I took off my bonnet, and made an awkward bow.
“Madam, I am on my way to Edinburgh,” I stammered, for I was mortally ill at ease with women. “I am uncertain of the road in this weather, and come to beg direction.”
“You left the road three miles back,” she said.
“But I am for crossing the moors,” I said.
She pushed back her hood and looked at me with laughing eyes, I saw how dark those eyes were, and how raven black her wandering curls of hair.
“You have come to the right place,” she cried. “I can direct you as well as any Jock or Sandy about the town. Where are you going to?”
I said Kirknewton for my night’s lodging.
“Then march to the right, up by yon planting, till you come to the Howe Burn. Follow it to the top, and cross the hill above its well-head. The wind is blowing from the east, so keep it on your right cheek. That will bring you to the springs of the Leith Water, and in an hour or two from there you will be back on the highroad.”
She used a manner of speech foreign to our parts, but very soft and pleasant in the ear. I thanked her, clapped on my dripping bonnet, and made for the dykes beyond the garden. Once I looked back, but she had no further interest in
me. In the mist I could see her peering once more skyward, and through the drone of the deluge came an echo of her song.
“I’ll serve thee in such noble ways, As never man before; I’ll deck and crown thy head with bays, And love thee more and more.”
The encounter cheered me greatly, and lifted the depression which the eternal drizzle had settled on my spirits. That bold girl singing a martial ballad to the storm and taking pleasure in the snellness of the air, was like a rousing summons or a cup of heady wine. The picture ravished my fancy. The proud dark eye, the little wanton curls peeping from the hood, the whole figure alert with youth and life — they cheered my recollection as I trod that sour moorland. I tried to remember her song, and hummed it assiduously till I got some kind of version, which I shouted in my tuneless voice. For I was only a young lad, and my life had been bleak and barren. Small wonder that the call of youth set every fibre of me a-quiver.
I had done better to think of the road. I found the Howe Burn readily enough, and scrambled up its mossy bottom. By this time the day was wearing late, and the mist was deepening into the darker shades of night. It is an eery business to be out on the hills at such a season, for they are deathly quiet except for the lashing of the storm. You will never hear a bird cry or a sheep bleat or a weasel scream. The only sound is the drum of the rain on the peat or its plash on a boulder, and the low surge of the swelling streams. It is the place and time for dark deeds, for the heart grows savage; and if two enemies met in the hollow of the mist only one would go away.

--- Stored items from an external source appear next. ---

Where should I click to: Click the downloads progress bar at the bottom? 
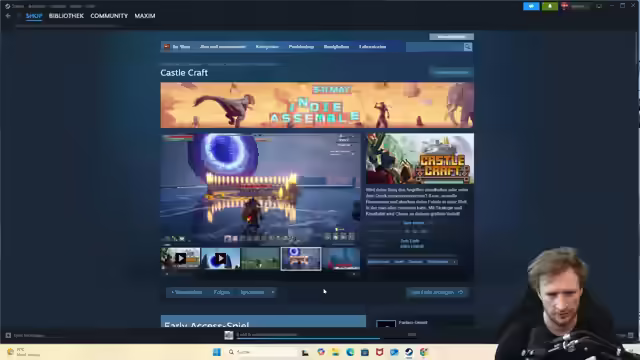tap(308, 338)
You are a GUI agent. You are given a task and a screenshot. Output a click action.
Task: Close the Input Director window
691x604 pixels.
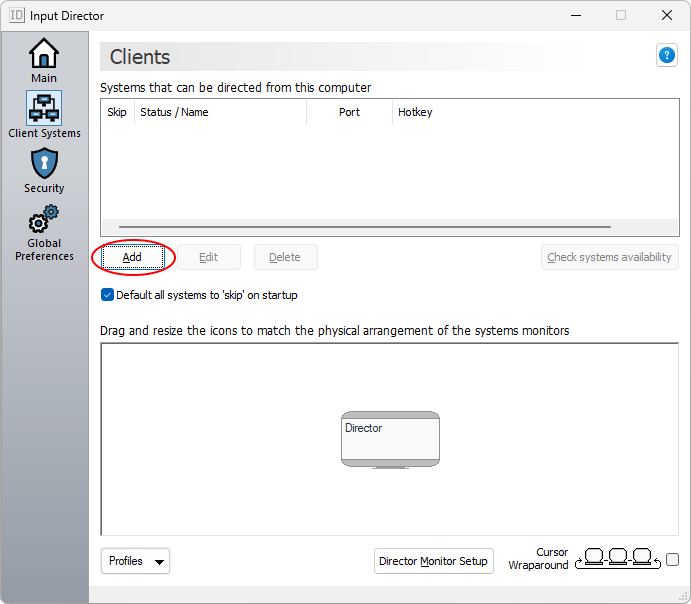coord(667,15)
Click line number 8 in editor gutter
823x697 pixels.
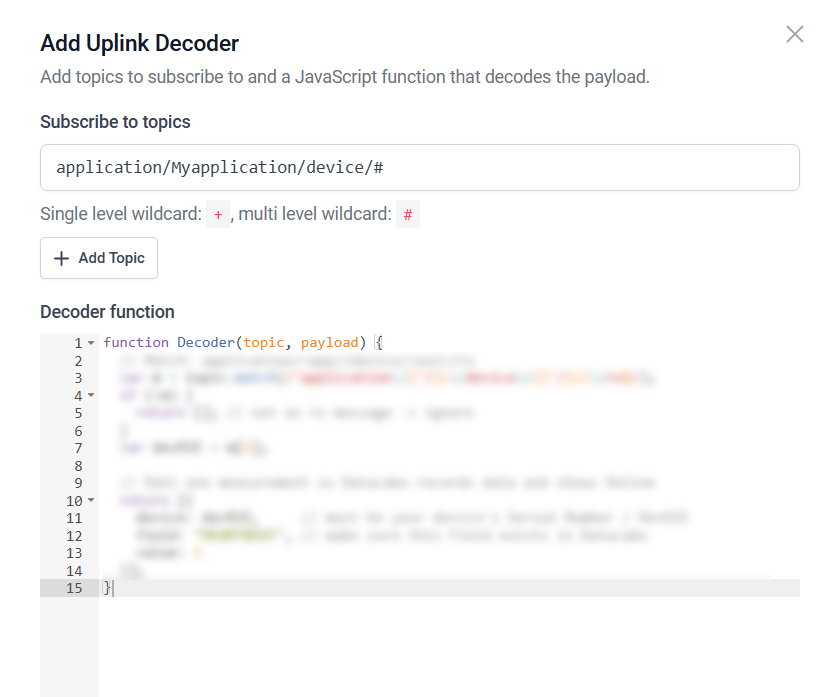(78, 466)
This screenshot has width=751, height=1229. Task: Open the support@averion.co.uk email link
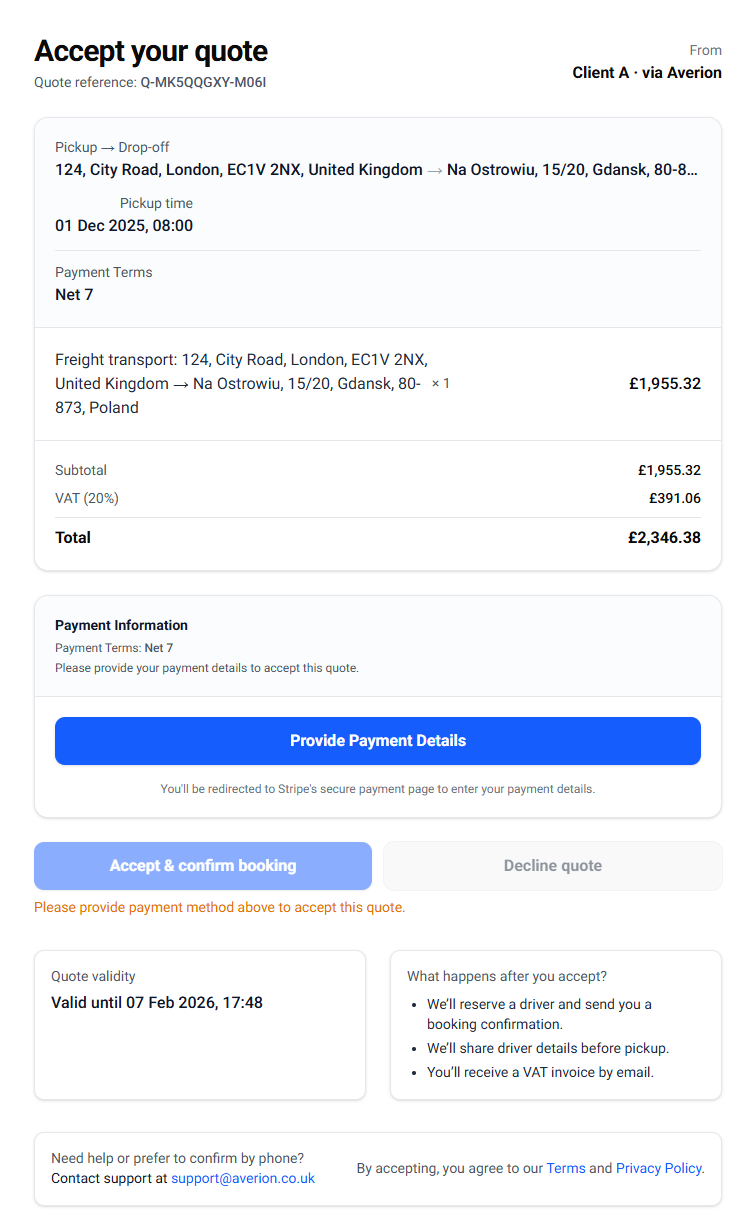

I climbed the hill above the Howe burn-head, keeping the wind on my right cheek as the girl had ordered. That took me along a rough ridge of mountain pitted with peat-bogs into which I often stumbled. Every minute I expected to descend and find the young Water of Leith, but if I held to my directions I must still mount. I see now that the wind must have veered to the south-east, and that my plan was leading me into the fastnesses of the hills; but I would have wandered for weeks sooner than disobey the word of the girl who sang in the rain. Presently I was on a steep hill-side, which I ascended only to drop through a tangle of screes and jumper to the mires of a great bog. When I had crossed this more by luck than good guidance, I had another scramble on the steeps where the long, tough heather clogged my footsteps.